◆ What this task involves
All the entries below should be reproduced exactly.

[Stored data entries]

..........

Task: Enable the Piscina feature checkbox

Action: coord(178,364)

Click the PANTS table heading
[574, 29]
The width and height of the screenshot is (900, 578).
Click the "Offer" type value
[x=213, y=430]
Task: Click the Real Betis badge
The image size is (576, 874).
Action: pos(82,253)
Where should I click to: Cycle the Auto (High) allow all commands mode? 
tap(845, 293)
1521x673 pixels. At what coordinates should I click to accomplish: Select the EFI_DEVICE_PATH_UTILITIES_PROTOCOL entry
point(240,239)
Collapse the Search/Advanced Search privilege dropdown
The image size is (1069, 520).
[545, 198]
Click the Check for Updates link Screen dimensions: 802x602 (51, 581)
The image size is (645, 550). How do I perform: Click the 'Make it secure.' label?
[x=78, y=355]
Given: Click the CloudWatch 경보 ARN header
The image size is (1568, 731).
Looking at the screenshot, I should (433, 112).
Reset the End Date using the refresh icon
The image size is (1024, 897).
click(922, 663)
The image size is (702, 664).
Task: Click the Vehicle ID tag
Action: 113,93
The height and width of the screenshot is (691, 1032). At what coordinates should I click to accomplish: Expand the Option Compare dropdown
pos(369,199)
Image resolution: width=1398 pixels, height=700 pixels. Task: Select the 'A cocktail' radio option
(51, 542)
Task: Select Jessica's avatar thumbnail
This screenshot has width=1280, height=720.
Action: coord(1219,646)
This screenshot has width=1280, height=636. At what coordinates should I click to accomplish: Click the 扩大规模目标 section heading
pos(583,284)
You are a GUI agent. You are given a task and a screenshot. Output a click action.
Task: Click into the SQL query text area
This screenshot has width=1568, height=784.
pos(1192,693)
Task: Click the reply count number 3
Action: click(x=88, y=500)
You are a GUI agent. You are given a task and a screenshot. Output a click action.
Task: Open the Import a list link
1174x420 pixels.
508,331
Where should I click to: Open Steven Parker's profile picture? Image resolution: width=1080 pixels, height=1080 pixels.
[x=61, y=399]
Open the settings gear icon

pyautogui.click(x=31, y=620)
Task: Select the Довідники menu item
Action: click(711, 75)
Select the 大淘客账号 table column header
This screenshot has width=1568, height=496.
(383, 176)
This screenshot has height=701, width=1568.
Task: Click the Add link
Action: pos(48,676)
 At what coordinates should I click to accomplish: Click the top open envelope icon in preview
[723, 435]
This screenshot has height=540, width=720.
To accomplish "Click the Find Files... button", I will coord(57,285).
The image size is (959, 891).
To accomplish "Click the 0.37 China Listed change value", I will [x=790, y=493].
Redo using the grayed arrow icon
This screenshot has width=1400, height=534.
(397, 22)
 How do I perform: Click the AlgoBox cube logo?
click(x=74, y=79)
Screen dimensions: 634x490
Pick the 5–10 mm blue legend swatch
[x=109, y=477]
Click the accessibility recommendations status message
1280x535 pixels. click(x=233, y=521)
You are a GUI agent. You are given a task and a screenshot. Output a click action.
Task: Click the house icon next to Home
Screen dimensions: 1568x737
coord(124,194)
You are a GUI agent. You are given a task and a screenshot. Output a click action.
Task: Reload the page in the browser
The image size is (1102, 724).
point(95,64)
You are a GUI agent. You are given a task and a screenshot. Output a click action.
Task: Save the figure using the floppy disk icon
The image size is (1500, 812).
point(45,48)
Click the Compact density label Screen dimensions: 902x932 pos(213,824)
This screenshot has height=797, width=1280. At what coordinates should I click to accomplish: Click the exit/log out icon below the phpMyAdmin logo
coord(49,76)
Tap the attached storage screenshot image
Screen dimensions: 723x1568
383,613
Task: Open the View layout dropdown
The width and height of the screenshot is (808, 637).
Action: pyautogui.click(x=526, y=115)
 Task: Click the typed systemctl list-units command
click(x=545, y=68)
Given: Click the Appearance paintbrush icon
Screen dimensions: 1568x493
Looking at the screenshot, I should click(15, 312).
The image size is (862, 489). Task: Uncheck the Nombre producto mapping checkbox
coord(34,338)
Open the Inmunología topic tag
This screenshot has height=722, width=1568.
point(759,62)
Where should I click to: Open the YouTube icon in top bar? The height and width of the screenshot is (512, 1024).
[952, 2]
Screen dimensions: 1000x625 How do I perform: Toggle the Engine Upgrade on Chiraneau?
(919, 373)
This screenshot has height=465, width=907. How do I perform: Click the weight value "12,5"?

..........

◆ Answer space
Task: Enable the Piscina feature checkbox

Action: coord(178,364)

Click the PANTS table heading
[574, 29]
The width and height of the screenshot is (900, 578).
Click the "Offer" type value
[x=213, y=430]
Task: Click the Real Betis badge
The image size is (576, 874).
Action: pos(82,253)
Where should I click to: Cycle the Auto (High) allow all commands mode? 
tap(845, 293)
1521x673 pixels. At what coordinates should I click to accomplish: Select the EFI_DEVICE_PATH_UTILITIES_PROTOCOL entry
point(240,239)
Collapse the Search/Advanced Search privilege dropdown
The image size is (1069, 520).
[545, 198]
Click the Check for Updates link Screen dimensions: 802x602 (51, 581)
The image size is (645, 550). How do I perform: Click the 'Make it secure.' label?
[x=78, y=355]
Given: Click the CloudWatch 경보 ARN header
The image size is (1568, 731).
Looking at the screenshot, I should (433, 112).
Reset the End Date using the refresh icon
The image size is (1024, 897).
click(922, 663)
The image size is (702, 664).
Task: Click the Vehicle ID tag
Action: 113,93
The height and width of the screenshot is (691, 1032). At what coordinates should I click to accomplish: Expand the Option Compare dropdown
pos(369,199)
Image resolution: width=1398 pixels, height=700 pixels. Task: Select the 'A cocktail' radio option
(51, 542)
Task: Select Jessica's avatar thumbnail
This screenshot has width=1280, height=720.
Action: coord(1219,646)
This screenshot has width=1280, height=636. At what coordinates should I click to accomplish: Click the 扩大规模目标 section heading
pos(583,284)
You are a GUI agent. You are given a task and a screenshot. Output a click action.
Task: Click into the SQL query text area
This screenshot has width=1568, height=784.
pos(1192,693)
Task: Click the reply count number 3
Action: click(x=88, y=500)
You are a GUI agent. You are given a task and a screenshot. Output a click action.
Task: Open the Import a list link
1174x420 pixels.
508,331
Where should I click to: Open Steven Parker's profile picture? Image resolution: width=1080 pixels, height=1080 pixels.
[x=61, y=399]
Open the settings gear icon

pyautogui.click(x=31, y=620)
Task: Select the Довідники menu item
Action: click(711, 75)
Select the 大淘客账号 table column header
This screenshot has width=1568, height=496.
(383, 176)
This screenshot has height=701, width=1568.
Task: Click the Add link
Action: pos(48,676)
 At what coordinates should I click to accomplish: Click the top open envelope icon in preview
[723, 435]
This screenshot has height=540, width=720.
To accomplish "Click the Find Files... button", I will coord(57,285).
The image size is (959, 891).
To accomplish "Click the 0.37 China Listed change value", I will [x=790, y=493].
Redo using the grayed arrow icon
This screenshot has width=1400, height=534.
(397, 22)
 How do I perform: Click the AlgoBox cube logo?
click(x=74, y=79)
Screen dimensions: 634x490
Pick the 5–10 mm blue legend swatch
[x=109, y=477]
Click the accessibility recommendations status message
1280x535 pixels. click(x=233, y=521)
You are a GUI agent. You are given a task and a screenshot. Output a click action.
Task: Click the house icon next to Home
Screen dimensions: 1568x737
coord(124,194)
You are a GUI agent. You are given a task and a screenshot. Output a click action.
Task: Reload the page in the browser
The image size is (1102, 724).
point(95,64)
You are a GUI agent. You are given a task and a screenshot. Output a click action.
Task: Save the figure using the floppy disk icon
The image size is (1500, 812).
point(45,48)
Click the Compact density label Screen dimensions: 902x932 pos(213,824)
This screenshot has height=797, width=1280. At what coordinates should I click to accomplish: Click the exit/log out icon below the phpMyAdmin logo
coord(49,76)
Tap the attached storage screenshot image
Screen dimensions: 723x1568
383,613
Task: Open the View layout dropdown
The width and height of the screenshot is (808, 637).
Action: pyautogui.click(x=526, y=115)
 Task: Click the typed systemctl list-units command
click(x=545, y=68)
Given: Click the Appearance paintbrush icon
Screen dimensions: 1568x493
Looking at the screenshot, I should click(15, 312).
The image size is (862, 489). Task: Uncheck the Nombre producto mapping checkbox
coord(34,338)
Open the Inmunología topic tag
This screenshot has height=722, width=1568.
point(759,62)
Where should I click to: Open the YouTube icon in top bar? The height and width of the screenshot is (512, 1024).
[952, 2]
Screen dimensions: 1000x625 How do I perform: Toggle the Engine Upgrade on Chiraneau?
(919, 373)
This screenshot has height=465, width=907. How do I perform: Click the weight value "12,5"?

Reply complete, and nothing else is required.